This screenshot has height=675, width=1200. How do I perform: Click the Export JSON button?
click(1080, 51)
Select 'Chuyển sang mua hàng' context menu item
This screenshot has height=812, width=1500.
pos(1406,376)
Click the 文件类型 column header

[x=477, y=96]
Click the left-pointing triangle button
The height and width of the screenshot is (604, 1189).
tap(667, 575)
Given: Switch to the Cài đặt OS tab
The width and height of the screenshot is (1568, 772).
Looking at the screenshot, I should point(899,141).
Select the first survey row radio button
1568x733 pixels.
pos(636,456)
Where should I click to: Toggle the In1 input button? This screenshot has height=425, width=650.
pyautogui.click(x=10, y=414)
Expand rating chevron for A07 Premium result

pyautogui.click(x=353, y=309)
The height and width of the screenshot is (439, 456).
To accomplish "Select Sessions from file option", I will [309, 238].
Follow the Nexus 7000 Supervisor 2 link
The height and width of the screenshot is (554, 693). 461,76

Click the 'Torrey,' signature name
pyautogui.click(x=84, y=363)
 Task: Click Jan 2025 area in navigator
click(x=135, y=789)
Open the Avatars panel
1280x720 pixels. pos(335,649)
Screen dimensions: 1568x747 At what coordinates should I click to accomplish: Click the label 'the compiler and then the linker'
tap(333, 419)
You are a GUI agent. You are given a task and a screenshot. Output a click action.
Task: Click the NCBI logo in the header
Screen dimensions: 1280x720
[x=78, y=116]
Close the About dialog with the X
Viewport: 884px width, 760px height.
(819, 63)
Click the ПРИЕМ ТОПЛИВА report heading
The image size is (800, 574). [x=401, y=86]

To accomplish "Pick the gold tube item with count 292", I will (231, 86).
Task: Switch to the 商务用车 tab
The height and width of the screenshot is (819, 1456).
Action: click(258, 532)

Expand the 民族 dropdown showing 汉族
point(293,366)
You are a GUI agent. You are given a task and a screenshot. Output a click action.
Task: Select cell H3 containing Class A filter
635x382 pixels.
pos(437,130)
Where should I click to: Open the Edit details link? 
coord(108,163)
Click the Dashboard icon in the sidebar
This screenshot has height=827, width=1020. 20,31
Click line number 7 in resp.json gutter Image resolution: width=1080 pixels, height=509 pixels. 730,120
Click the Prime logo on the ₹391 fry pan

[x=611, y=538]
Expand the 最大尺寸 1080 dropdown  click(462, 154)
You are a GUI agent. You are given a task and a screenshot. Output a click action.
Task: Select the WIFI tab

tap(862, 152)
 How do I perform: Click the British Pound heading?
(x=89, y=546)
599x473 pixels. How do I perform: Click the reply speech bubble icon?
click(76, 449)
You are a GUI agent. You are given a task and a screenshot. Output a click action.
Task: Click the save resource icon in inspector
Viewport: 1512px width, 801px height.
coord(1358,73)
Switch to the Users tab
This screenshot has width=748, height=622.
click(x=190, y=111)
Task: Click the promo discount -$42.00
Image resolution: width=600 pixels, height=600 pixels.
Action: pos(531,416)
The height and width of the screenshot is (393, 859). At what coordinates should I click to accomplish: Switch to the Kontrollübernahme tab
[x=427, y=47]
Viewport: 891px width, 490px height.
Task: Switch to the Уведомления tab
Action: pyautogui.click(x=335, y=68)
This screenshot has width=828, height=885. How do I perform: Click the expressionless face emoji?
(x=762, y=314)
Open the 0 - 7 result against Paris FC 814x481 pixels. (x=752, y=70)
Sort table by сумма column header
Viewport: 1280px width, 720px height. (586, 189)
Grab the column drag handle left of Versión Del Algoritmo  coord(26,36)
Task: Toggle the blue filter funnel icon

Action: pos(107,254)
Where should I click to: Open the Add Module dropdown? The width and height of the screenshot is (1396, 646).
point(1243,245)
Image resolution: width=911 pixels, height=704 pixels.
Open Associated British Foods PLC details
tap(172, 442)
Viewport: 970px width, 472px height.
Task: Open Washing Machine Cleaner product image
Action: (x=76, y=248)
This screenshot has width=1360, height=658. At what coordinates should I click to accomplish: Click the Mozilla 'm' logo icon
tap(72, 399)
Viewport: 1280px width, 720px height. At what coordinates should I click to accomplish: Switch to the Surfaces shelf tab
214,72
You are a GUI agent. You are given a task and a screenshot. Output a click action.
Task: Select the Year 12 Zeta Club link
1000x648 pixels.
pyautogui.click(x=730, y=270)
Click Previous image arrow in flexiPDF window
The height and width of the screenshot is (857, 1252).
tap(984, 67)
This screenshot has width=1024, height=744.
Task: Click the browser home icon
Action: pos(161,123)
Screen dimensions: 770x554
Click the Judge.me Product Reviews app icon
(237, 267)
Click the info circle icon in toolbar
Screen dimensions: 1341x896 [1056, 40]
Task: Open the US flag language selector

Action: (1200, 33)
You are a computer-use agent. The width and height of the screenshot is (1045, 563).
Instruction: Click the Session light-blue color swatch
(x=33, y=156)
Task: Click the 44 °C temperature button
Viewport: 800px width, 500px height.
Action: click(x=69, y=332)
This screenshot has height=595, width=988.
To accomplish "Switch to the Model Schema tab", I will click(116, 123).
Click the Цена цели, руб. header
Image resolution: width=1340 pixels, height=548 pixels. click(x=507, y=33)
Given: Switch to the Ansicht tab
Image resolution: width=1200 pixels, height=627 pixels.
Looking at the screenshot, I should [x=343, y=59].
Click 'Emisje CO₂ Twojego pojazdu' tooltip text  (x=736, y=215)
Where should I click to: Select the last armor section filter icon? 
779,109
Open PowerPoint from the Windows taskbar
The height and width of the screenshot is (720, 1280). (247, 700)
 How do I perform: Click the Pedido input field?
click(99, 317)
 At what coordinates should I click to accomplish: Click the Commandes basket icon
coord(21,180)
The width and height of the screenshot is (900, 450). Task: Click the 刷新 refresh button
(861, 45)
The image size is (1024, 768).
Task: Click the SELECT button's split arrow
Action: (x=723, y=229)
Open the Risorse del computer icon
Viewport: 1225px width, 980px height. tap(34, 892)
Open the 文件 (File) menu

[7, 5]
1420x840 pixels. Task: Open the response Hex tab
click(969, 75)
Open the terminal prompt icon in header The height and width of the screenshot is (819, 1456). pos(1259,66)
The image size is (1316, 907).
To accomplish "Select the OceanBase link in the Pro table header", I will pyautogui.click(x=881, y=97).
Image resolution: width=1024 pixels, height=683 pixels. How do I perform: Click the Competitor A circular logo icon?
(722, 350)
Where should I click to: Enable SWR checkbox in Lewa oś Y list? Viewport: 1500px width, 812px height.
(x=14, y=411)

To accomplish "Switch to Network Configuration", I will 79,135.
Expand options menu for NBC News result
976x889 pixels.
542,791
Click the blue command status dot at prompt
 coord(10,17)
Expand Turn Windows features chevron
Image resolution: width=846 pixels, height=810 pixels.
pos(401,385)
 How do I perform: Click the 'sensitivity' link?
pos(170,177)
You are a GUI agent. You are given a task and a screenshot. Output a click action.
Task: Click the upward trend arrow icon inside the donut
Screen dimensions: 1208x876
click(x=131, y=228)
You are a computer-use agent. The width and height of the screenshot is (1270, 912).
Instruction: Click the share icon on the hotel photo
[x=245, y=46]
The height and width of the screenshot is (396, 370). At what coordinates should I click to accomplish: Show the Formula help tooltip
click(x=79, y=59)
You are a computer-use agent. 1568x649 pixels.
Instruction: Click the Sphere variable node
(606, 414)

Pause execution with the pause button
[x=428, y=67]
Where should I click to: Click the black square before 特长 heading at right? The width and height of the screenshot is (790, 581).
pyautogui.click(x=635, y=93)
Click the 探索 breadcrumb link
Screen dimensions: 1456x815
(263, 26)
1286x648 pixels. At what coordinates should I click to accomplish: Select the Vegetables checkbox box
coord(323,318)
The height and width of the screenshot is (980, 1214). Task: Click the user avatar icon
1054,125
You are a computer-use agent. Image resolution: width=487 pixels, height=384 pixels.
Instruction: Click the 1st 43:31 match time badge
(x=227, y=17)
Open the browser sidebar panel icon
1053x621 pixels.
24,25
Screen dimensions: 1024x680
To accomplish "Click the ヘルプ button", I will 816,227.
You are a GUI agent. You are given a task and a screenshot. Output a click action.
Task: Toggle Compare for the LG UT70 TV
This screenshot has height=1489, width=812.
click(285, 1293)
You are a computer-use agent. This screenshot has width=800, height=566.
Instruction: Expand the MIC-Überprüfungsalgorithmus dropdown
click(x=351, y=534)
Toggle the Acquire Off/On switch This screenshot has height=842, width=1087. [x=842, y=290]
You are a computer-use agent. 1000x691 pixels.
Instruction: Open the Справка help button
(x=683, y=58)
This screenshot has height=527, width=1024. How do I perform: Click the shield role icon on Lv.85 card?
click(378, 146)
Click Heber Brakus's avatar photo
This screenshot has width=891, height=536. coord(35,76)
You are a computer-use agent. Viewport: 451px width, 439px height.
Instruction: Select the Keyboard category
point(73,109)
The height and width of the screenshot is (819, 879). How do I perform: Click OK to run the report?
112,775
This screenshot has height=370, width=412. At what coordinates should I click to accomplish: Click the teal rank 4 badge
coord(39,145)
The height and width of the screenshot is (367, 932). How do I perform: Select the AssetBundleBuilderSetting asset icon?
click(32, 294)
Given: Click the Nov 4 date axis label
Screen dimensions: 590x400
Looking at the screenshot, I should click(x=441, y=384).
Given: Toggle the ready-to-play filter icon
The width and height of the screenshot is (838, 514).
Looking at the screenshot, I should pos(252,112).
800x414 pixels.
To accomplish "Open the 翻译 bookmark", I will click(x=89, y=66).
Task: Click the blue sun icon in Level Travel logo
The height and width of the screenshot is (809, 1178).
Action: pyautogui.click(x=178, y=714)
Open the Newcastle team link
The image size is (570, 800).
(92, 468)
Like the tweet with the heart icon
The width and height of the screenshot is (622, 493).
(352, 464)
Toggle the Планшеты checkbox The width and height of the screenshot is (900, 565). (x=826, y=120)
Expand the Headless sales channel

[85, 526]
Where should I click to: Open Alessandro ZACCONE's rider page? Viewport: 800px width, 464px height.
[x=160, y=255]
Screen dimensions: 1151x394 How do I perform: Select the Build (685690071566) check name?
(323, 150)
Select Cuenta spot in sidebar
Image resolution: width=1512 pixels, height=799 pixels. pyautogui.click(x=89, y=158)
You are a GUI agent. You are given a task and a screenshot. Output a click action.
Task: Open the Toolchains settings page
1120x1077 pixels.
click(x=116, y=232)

▸ Prompt
Please, from the entries above, set down exactly the lines from the one containing "Instruction: Expand the" through the one containing "Given: Toggle the ready-to-play filter icon", and only those.

▸ Response for this exercise
Instruction: Expand the MIC-Überprüfungsalgorithmus dropdown
click(x=351, y=534)
Toggle the Acquire Off/On switch This screenshot has height=842, width=1087. [x=842, y=290]
You are a computer-use agent. 1000x691 pixels.
Instruction: Open the Справка help button
(x=683, y=58)
This screenshot has height=527, width=1024. How do I perform: Click the shield role icon on Lv.85 card?
click(378, 146)
Click Heber Brakus's avatar photo
This screenshot has width=891, height=536. coord(35,76)
You are a computer-use agent. Viewport: 451px width, 439px height.
Instruction: Select the Keyboard category
point(73,109)
The height and width of the screenshot is (819, 879). How do I perform: Click OK to run the report?
112,775
This screenshot has height=370, width=412. At what coordinates should I click to accomplish: Click the teal rank 4 badge
coord(39,145)
The height and width of the screenshot is (367, 932). How do I perform: Select the AssetBundleBuilderSetting asset icon?
click(32, 294)
Given: Click the Nov 4 date axis label
Screen dimensions: 590x400
Looking at the screenshot, I should click(x=441, y=384).
Given: Toggle the ready-to-play filter icon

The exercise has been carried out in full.